What the task requires:
The answer must be the full listing, written out exactly.
■ ■ ■
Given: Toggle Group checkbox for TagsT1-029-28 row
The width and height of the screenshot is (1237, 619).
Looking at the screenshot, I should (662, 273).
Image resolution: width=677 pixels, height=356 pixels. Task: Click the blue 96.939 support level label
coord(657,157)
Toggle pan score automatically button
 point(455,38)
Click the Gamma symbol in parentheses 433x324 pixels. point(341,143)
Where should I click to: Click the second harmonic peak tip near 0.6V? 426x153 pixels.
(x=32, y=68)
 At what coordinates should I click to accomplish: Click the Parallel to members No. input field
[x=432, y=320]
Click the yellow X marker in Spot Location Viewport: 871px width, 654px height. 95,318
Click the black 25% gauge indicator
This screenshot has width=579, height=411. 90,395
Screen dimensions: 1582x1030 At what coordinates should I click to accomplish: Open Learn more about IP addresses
■ ■ ■
Your response:
Given: Toggle Group checkbox for TagsT1-029-28 row
The width and height of the screenshot is (1237, 619).
Looking at the screenshot, I should (662, 273).
Image resolution: width=677 pixels, height=356 pixels. Task: Click the blue 96.939 support level label
coord(657,157)
Toggle pan score automatically button
 point(455,38)
Click the Gamma symbol in parentheses 433x324 pixels. point(341,143)
Where should I click to: Click the second harmonic peak tip near 0.6V? 426x153 pixels.
(x=32, y=68)
 At what coordinates should I click to accomplish: Click the Parallel to members No. input field
[x=432, y=320]
Click the yellow X marker in Spot Location Viewport: 871px width, 654px height. 95,318
Click the black 25% gauge indicator
This screenshot has width=579, height=411. 90,395
Screen dimensions: 1582x1030 At what coordinates should I click to accomplish: Open Learn more about IP addresses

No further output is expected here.